El segundo cambio es que las conversaciones de equipo dejan de ser discusiones sobre cuál número es el correcto. Cuando todos miran la misma fuente, ya no hay “mi Excel dice esto y el tuyo dice aquello”. La energía se va a decidir, no a reconciliar. Para un seller como SPORTIFY, que mueve catálogo en Amazon y MercadoLibre al mismo tiempo, eso significa pasar de operar a la defensiva a operar con anticipación.

el margen que no veías

Hay una verdad incómoda en el modelo de varios dashboards: rara vez sabes cuánto ganas de verdad. Las plataformas te muestran ingresos brutos con generosidad, pero los fees, comisiones, costos de envío, devoluciones e impuestos viven en reportes separados que casi nadie cruza línea por línea. El resultado es que muchos sellers creen tener un margen sano que, al restar todo, resulta mucho más delgado —o negativo en ciertos SKUs.

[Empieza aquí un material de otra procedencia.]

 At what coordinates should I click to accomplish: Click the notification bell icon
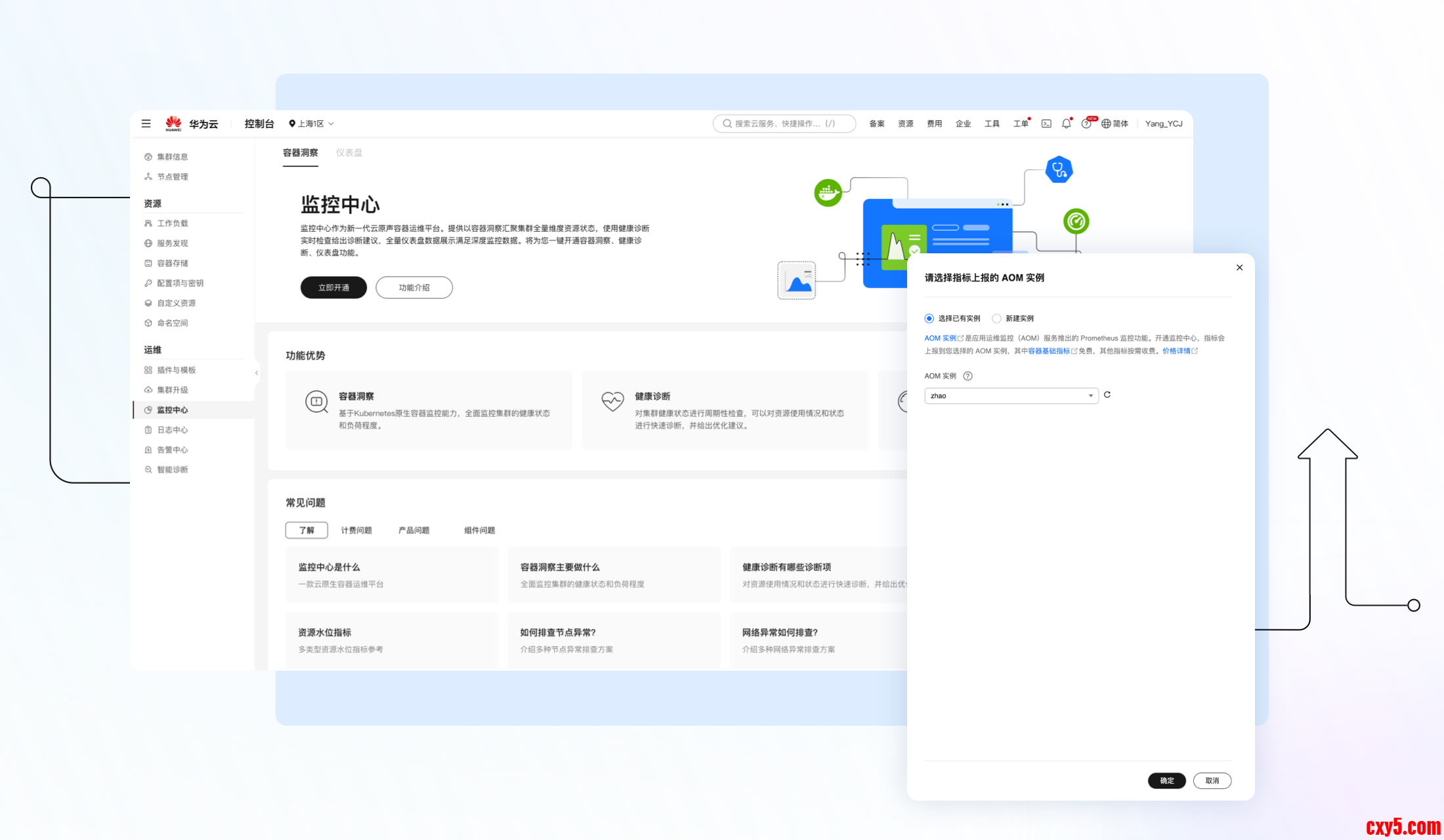[1066, 123]

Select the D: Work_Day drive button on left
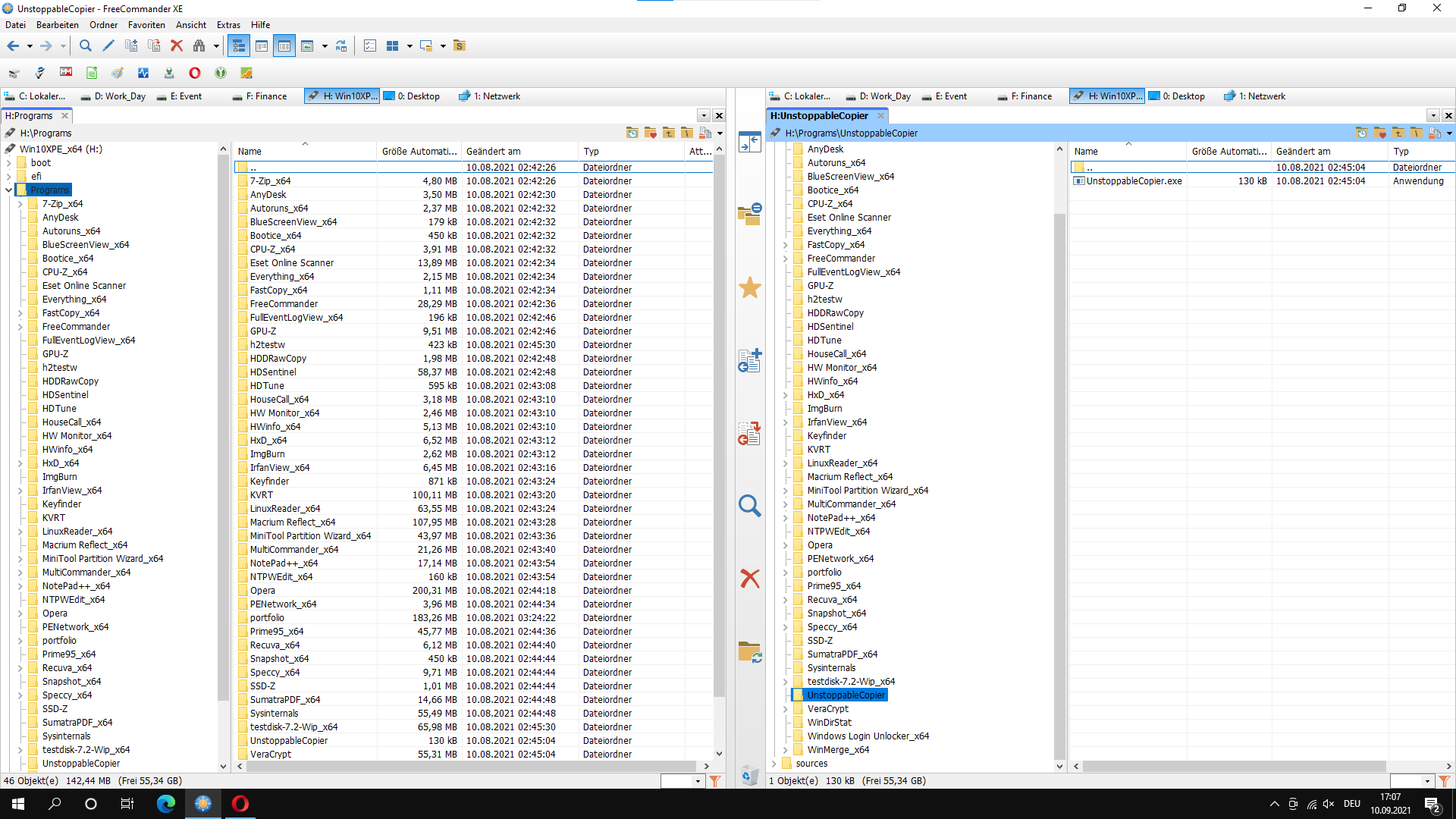click(115, 96)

Consolidar no es solo comodidad: es la única forma de ver el margen neto real por producto y por canal. Cuando ese número está a la vista, decides distinto. Subes el precio donde el fee lo justifica, pausas el SKU que pierde plata, refuerzas el que de verdad rinde. Esa es la diferencia entre crecer en ventas y crecer en utilidad.

Diccionario: el margen neto real es lo que te queda por unidad después de restar costo de producto, fees del marketplace, envío, devoluciones e impuestos —no el ingreso bruto que muestra el canal.

cómo dar el primer paso sin romper nada

No tienes que tirar tu Excel el lunes. El camino sensato es empezar por consolidar lo que más te duele: normalmente ventas y stock, porque son las dos cosas que más errores caros provocan. Conecta tus canales, valida una semana que los números consolidados cuadren con cada plataforma, y recién entonces empieza a apoyar decisiones en la vista única. El Excel puede quedar como respaldo mientras ganas confianza.

Lo importante es entender que el objetivo no es “tener un dashboard más”. Es tener uno menos: reemplazar el ritual de cinco pestañas y una hoja de cálculo por una sola fuente de verdad que esté siempre actualizada. Cuando llegas ahí, el negocio se vuelve más fácil de leer, más rápido de decidir y mucho menos dependiente de que alguien recuerde actualizar el archivo correcto a tiempo.